OPINION AND ORDER
Plaintiff Thomas Gleason sues the Village of North Tarrytown and several Village officials, claiming that they conspired to and did violate his rights under the United States Constitution and the Civil Rights Act, 42 U.S.C. §§ 1983 and 1985. He also claims that the defendants commit-ed various state common law torts against him. Gleason moves to amend the complaint. The defendants have made two separate motions for summary judgment. Gleason’s motion to amend is granted and the complaint, as amended, is dismissed.
FACTS
Mr. Gleason lived in the Tarrytown, New York, area for over twenty years. He was active in local community affairs and was often critical of local government officials. He wrote letters to the editor of the local newspaper and attended meetings of the Village Board of Trustees. In addition, he wrote to various state and federal agencies about alleged improprieties and violations of the law by village officials.
The defendants are present and former officials and employees of the Village of North Tarrytown. William McBride is the former Mayor of North Tarrytown and a former Village Trustee. Phillip Zegarelli is the Mayor of North Tarrytown and a former Village Trustee. Paul Ranieri, Vincent Buonanno, John Malandrino, Thomas Cavalieri and James Timmings are all present or former Village Trustees. Robert Ponzini is the Village Attorney for North Tarrytown and the former Village Prosecutor. John Jandrucko is the former North Tarrytown Chief of Police and Richard Spota is the current North Tarrytown Police Chief. James Whalen and William Booth are North Tarrytown police officers.
In March 1977, Gleason ran as a write-in candidate for Mayor.

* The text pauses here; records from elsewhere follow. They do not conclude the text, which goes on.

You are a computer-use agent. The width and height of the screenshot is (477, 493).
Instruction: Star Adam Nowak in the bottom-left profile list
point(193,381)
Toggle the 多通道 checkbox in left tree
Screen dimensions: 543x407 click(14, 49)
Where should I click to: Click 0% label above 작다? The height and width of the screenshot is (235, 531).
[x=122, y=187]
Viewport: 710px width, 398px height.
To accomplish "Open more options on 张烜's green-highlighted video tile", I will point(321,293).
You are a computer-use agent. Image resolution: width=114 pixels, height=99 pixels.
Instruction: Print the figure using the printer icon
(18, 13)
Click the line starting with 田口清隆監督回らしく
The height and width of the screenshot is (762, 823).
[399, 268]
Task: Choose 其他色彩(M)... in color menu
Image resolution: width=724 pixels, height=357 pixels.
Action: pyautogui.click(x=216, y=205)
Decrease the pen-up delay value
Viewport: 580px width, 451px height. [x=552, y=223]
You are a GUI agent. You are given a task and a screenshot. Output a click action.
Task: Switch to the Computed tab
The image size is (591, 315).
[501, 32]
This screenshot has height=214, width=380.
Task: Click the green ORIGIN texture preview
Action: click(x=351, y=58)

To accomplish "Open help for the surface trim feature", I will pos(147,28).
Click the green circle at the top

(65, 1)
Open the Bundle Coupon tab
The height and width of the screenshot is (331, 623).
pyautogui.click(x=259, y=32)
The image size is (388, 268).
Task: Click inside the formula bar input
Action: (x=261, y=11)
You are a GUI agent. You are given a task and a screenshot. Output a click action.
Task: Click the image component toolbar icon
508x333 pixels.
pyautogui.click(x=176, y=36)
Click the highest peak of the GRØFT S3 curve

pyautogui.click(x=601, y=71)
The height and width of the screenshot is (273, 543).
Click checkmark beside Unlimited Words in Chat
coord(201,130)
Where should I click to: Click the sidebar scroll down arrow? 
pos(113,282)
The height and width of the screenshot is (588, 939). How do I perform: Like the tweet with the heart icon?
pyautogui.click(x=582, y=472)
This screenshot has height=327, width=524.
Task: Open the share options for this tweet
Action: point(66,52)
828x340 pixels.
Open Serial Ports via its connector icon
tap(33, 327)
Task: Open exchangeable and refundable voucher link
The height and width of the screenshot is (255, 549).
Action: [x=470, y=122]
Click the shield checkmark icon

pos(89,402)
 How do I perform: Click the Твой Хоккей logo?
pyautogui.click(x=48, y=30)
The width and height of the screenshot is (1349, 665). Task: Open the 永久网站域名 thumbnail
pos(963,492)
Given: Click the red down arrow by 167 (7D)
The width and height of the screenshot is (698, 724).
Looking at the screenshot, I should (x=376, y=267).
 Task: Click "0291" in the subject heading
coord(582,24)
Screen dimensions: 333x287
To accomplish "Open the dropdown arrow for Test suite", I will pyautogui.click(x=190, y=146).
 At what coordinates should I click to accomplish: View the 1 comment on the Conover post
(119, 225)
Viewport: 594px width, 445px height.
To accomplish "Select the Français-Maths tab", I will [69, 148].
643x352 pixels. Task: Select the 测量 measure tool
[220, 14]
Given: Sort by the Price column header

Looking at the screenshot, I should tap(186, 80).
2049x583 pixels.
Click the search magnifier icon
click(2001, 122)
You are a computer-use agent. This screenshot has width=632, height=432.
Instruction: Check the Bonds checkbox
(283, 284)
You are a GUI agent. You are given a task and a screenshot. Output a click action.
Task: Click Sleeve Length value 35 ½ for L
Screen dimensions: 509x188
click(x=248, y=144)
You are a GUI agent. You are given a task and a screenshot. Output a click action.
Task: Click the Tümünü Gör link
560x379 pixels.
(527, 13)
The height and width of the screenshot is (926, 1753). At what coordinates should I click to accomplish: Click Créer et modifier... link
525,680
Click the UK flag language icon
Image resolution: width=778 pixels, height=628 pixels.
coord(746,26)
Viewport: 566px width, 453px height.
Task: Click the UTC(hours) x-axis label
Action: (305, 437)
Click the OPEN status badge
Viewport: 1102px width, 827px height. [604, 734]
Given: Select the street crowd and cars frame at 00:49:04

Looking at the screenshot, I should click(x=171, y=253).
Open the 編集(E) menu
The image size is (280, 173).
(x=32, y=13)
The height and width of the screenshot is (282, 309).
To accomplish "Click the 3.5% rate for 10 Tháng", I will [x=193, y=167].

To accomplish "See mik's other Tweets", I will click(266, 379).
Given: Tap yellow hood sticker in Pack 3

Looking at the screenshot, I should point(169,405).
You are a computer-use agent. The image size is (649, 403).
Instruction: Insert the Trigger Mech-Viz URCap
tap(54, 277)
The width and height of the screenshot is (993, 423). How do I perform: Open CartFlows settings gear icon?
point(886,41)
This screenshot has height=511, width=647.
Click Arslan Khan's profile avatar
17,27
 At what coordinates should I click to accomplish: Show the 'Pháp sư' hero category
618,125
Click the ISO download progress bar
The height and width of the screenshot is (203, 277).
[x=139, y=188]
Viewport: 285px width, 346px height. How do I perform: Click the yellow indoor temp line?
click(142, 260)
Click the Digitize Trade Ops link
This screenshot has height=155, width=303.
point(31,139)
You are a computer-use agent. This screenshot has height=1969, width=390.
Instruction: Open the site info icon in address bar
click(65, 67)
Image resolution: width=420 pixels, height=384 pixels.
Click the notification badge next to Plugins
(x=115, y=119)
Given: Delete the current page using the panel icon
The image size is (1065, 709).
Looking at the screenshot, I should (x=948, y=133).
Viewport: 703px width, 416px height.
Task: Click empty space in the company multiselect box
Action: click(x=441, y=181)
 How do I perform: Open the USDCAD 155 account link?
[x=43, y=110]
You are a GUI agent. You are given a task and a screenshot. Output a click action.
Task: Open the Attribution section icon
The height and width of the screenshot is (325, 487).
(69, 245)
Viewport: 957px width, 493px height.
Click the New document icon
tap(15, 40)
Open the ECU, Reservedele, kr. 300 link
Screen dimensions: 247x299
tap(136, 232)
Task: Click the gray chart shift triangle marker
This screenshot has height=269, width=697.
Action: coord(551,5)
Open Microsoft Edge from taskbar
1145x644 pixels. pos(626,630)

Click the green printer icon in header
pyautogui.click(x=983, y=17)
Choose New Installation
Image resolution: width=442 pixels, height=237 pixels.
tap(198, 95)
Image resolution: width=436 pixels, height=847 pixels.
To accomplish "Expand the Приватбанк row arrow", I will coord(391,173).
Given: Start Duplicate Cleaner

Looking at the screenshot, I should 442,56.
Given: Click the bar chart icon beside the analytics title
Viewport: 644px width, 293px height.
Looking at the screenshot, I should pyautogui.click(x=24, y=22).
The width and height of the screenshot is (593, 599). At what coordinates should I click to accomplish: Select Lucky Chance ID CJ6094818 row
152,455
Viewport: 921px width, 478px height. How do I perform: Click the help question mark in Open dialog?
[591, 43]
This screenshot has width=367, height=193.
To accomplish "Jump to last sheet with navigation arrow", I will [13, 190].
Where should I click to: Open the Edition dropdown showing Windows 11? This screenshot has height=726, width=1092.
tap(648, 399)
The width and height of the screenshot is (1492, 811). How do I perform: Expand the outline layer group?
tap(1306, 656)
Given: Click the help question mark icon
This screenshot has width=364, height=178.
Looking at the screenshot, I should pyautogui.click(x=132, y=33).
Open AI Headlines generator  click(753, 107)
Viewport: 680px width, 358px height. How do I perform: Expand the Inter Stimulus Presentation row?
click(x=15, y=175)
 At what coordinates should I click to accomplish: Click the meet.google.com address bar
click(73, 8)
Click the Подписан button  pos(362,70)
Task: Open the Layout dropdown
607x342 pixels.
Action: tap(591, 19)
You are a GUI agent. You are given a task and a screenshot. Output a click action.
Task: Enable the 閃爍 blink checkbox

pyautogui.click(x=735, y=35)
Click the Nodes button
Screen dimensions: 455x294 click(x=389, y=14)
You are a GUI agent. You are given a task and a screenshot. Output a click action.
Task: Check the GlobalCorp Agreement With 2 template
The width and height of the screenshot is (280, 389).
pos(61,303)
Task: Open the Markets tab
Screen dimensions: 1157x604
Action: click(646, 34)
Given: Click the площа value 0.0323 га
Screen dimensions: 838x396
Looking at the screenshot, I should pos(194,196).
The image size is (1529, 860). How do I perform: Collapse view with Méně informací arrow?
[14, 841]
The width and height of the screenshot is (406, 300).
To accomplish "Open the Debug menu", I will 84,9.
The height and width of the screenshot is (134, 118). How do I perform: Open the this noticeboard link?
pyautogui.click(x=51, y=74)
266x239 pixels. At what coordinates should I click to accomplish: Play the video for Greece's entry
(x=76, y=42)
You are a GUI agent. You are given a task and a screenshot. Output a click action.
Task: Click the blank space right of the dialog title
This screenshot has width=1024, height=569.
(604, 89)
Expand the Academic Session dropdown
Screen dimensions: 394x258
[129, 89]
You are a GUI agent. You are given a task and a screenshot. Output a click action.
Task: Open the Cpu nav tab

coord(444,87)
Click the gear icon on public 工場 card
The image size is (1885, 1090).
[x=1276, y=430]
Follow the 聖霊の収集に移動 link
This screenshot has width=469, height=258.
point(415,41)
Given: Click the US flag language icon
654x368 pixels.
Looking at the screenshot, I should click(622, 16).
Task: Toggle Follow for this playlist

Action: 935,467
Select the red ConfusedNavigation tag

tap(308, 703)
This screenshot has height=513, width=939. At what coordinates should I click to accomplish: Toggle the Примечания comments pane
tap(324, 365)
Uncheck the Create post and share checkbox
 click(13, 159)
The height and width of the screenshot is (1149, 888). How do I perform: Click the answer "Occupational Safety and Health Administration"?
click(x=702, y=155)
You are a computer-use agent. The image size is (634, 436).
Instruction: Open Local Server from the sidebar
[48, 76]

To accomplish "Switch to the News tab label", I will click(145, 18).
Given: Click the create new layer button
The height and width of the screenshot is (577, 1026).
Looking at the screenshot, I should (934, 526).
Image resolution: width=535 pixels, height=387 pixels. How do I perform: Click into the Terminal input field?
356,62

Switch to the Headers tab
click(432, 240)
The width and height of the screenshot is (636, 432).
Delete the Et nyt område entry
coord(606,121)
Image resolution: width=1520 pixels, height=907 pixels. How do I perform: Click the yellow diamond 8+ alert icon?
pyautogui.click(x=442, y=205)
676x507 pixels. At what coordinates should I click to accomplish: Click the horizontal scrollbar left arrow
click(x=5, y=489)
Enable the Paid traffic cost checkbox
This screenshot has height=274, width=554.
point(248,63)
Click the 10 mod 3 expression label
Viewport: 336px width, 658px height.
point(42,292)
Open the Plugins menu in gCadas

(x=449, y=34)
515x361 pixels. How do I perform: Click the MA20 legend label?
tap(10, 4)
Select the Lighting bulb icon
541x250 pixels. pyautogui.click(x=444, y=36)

He received fifty-one votes. Gleason complained to the New York State Board of Elections about alleged election improprieties.
In January 1978, Gleason was hired by the Eastchester Savings Bank as Assistant to the President. In August 1978, the bank received an anonymous letter criticizing Mr. Gleason and enclosing a newspaper article reporting that he had been convicted of failing to pay parking fines. The bank received a second anonymous letter in October 1978, again criticizing Mr. Gleason and enclosing a newspaper article that reported that he had been threatened with eviction from a Village Board of Trustees meeting. Gleason claims that the anonymous letters were written by Police Chief *61Spota in collaboration with Mayor Zegarel-li. The Eastchester Savings Bank fired Mr. Gleason on October 10, 1978. The President of the bank testified at his deposition that the letters did not influence his decision to fire Mr. Gleason.
On November 27, 1978, during a public meeting of the North Tarrytown Village Board of Trustees, Gleason was arrested and charged with disturbing the peace of a village meeting, disorderly conduct and harassment. Gleason claims that he attended the meeting to help an elderly neighbor present a complaint about noise control. During Gleason’s presentation of his complaint, Mayor McBride asked him to leave the meeting. Gleason refused to leave. Defendants McBride, Zegarelli, Ra-nieri, Buonanno, Malandrino, Cavalieri and Timmings voted to have him arrested.
Gleason claims that, prior to the public meeting, the Mayor and the Board members met privately at a restaurant owned by one of the Trustees. He claims that they were overheard to say “We’re ready for Gleason tonight” and “We’re going to get him.”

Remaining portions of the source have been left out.